◆ Exercise brief: Would you please return all of the entries below exactly as shown?

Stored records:
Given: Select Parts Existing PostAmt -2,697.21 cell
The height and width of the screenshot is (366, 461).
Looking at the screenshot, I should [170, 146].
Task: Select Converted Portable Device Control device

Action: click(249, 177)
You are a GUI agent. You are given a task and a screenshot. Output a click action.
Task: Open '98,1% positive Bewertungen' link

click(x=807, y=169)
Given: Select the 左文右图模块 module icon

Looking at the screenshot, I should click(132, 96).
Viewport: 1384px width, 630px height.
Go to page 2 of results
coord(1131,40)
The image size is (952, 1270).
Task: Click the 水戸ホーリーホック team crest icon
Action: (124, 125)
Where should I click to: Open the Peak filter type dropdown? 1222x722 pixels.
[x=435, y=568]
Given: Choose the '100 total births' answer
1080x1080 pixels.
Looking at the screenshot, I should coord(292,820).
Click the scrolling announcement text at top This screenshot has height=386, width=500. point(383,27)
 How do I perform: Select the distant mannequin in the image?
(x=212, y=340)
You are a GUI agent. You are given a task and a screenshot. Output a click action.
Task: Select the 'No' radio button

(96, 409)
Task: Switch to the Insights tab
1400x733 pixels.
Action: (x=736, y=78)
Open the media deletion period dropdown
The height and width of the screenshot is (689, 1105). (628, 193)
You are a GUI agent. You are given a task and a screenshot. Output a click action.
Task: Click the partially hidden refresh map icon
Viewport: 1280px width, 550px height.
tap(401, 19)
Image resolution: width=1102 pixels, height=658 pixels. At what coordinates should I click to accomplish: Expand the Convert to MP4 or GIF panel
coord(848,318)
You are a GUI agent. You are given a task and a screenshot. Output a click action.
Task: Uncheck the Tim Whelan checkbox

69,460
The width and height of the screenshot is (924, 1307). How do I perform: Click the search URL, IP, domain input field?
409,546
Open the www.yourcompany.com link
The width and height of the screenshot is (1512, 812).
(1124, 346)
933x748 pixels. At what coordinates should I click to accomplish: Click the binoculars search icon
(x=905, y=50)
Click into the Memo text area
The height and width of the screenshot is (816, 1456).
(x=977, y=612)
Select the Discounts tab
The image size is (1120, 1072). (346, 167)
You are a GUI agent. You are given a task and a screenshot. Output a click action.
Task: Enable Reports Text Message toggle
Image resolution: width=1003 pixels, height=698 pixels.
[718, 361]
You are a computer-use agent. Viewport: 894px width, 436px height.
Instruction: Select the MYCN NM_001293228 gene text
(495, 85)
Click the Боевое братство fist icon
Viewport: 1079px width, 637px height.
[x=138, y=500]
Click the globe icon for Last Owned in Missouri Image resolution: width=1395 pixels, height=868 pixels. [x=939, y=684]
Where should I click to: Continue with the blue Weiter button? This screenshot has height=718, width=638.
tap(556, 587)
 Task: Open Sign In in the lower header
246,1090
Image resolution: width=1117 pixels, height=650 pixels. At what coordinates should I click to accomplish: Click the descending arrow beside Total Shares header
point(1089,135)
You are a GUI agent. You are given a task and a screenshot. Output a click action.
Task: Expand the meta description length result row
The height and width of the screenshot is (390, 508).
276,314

◆ Answer to this exercise:
Given: Select Parts Existing PostAmt -2,697.21 cell
The height and width of the screenshot is (366, 461).
Looking at the screenshot, I should [170, 146].
Task: Select Converted Portable Device Control device

Action: click(249, 177)
You are a GUI agent. You are given a task and a screenshot. Output a click action.
Task: Open '98,1% positive Bewertungen' link

click(x=807, y=169)
Given: Select the 左文右图模块 module icon

Looking at the screenshot, I should click(132, 96).
Viewport: 1384px width, 630px height.
Go to page 2 of results
coord(1131,40)
The image size is (952, 1270).
Task: Click the 水戸ホーリーホック team crest icon
Action: (124, 125)
Where should I click to: Open the Peak filter type dropdown? 1222x722 pixels.
[x=435, y=568]
Given: Choose the '100 total births' answer
1080x1080 pixels.
Looking at the screenshot, I should coord(292,820).
Click the scrolling announcement text at top This screenshot has height=386, width=500. point(383,27)
 How do I perform: Select the distant mannequin in the image?
(x=212, y=340)
You are a GUI agent. You are given a task and a screenshot. Output a click action.
Task: Select the 'No' radio button

(96, 409)
Task: Switch to the Insights tab
1400x733 pixels.
Action: (x=736, y=78)
Open the media deletion period dropdown
The height and width of the screenshot is (689, 1105). (628, 193)
You are a GUI agent. You are given a task and a screenshot. Output a click action.
Task: Click the partially hidden refresh map icon
Viewport: 1280px width, 550px height.
tap(401, 19)
Image resolution: width=1102 pixels, height=658 pixels. At what coordinates should I click to accomplish: Expand the Convert to MP4 or GIF panel
coord(848,318)
You are a GUI agent. You are given a task and a screenshot. Output a click action.
Task: Uncheck the Tim Whelan checkbox

69,460
The width and height of the screenshot is (924, 1307). How do I perform: Click the search URL, IP, domain input field?
409,546
Open the www.yourcompany.com link
The width and height of the screenshot is (1512, 812).
(1124, 346)
933x748 pixels. At what coordinates should I click to accomplish: Click the binoculars search icon
(x=905, y=50)
Click into the Memo text area
The height and width of the screenshot is (816, 1456).
(x=977, y=612)
Select the Discounts tab
The image size is (1120, 1072). (346, 167)
You are a GUI agent. You are given a task and a screenshot. Output a click action.
Task: Enable Reports Text Message toggle
Image resolution: width=1003 pixels, height=698 pixels.
[718, 361]
You are a computer-use agent. Viewport: 894px width, 436px height.
Instruction: Select the MYCN NM_001293228 gene text
(495, 85)
Click the Боевое братство fist icon
Viewport: 1079px width, 637px height.
[x=138, y=500]
Click the globe icon for Last Owned in Missouri Image resolution: width=1395 pixels, height=868 pixels. [x=939, y=684]
Where should I click to: Continue with the blue Weiter button? This screenshot has height=718, width=638.
tap(556, 587)
 Task: Open Sign In in the lower header
246,1090
Image resolution: width=1117 pixels, height=650 pixels. At what coordinates should I click to accomplish: Click the descending arrow beside Total Shares header
point(1089,135)
You are a GUI agent. You are given a task and a screenshot. Output a click action.
Task: Expand the meta description length result row
The height and width of the screenshot is (390, 508).
276,314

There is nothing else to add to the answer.